* _The problem_:
Lines containing the word "window" are to be copied from the data below.

**** Input records

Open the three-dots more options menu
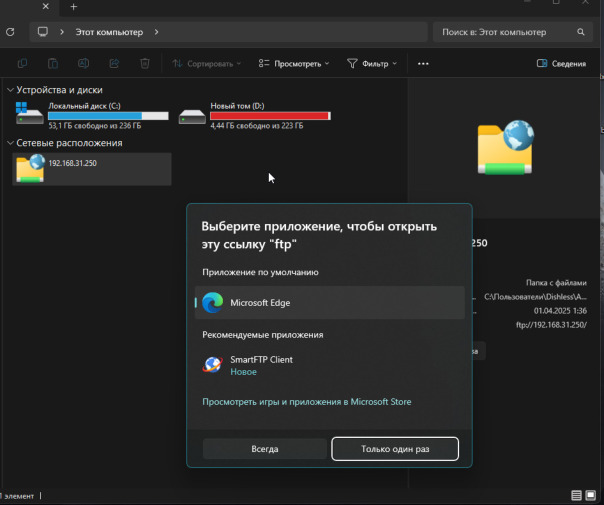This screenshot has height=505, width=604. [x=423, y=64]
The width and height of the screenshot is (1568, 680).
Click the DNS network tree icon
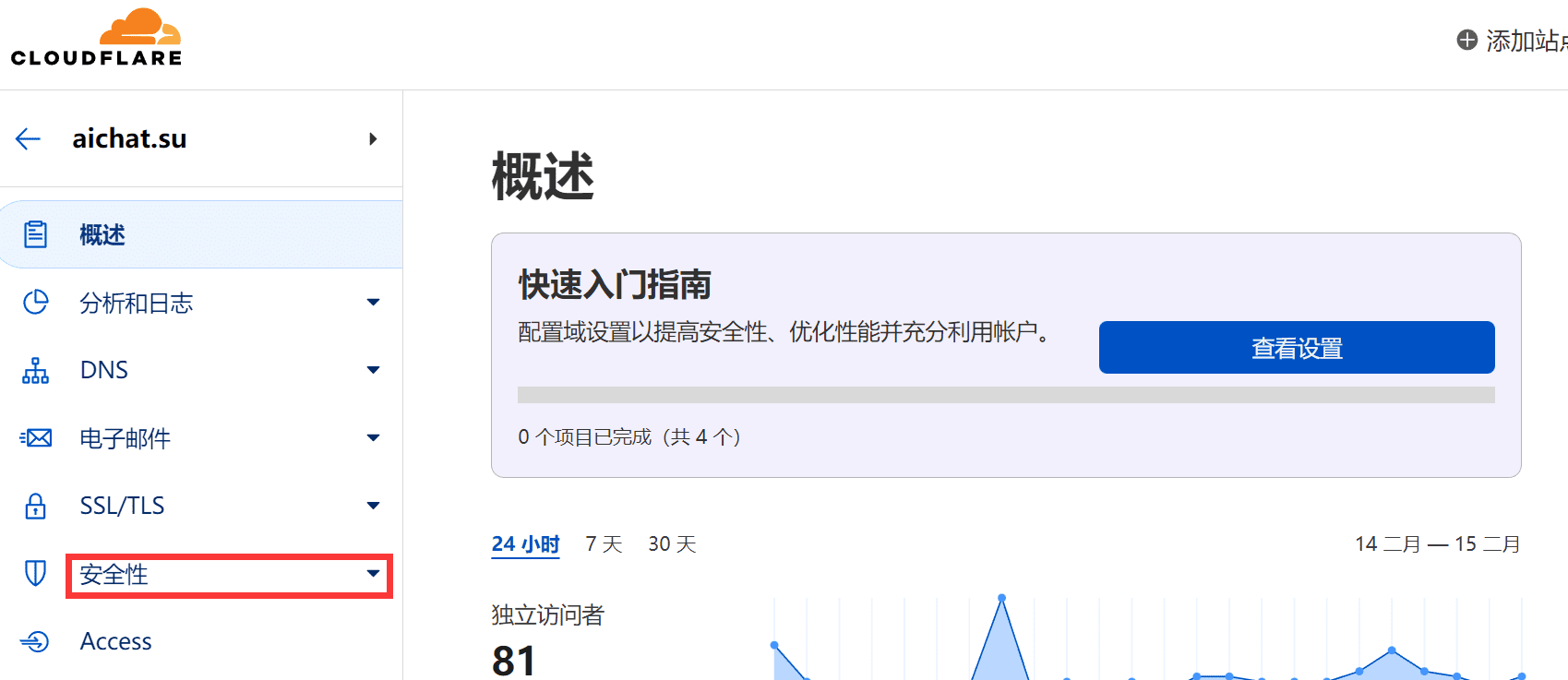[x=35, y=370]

********
**** Input records

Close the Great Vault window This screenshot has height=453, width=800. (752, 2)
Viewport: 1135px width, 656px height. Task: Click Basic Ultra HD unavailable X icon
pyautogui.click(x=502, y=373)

********
**** Input records

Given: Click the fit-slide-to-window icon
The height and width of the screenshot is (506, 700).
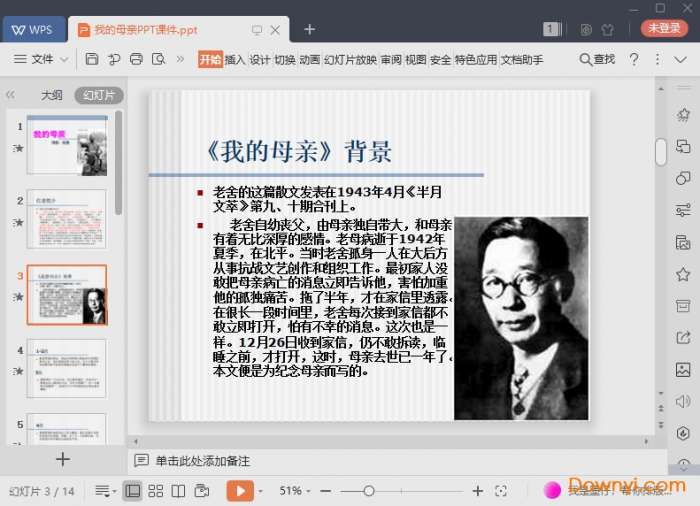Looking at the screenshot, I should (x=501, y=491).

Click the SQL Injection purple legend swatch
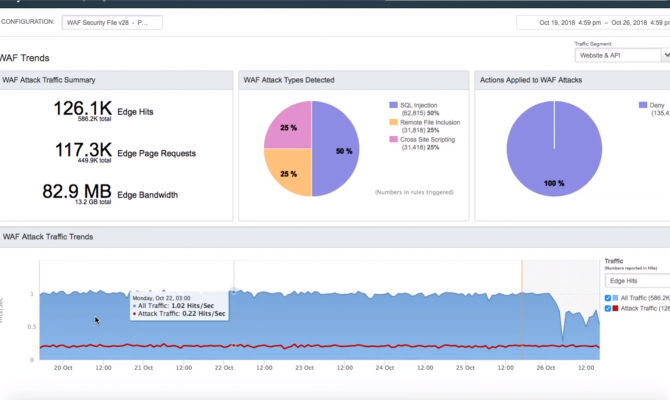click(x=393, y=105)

********

* _Final answer_:
Close the Great Vault window This screenshot has height=453, width=800. (752, 2)
Given: Click the fit-slide-to-window icon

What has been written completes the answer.